[What to do]
All that is wanted is an exact copy of the line containing "You are a GUI" and the lines after it, through the end of the records.

[Given data]

──────────────────────────────

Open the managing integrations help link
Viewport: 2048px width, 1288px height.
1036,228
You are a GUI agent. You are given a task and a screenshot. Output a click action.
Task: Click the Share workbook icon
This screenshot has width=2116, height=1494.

──────────────────────────────

[Task result]
You are a GUI agent. You are given a task and a screenshot. Output a click action.
Task: Click the Share workbook icon
This screenshot has width=2116, height=1494.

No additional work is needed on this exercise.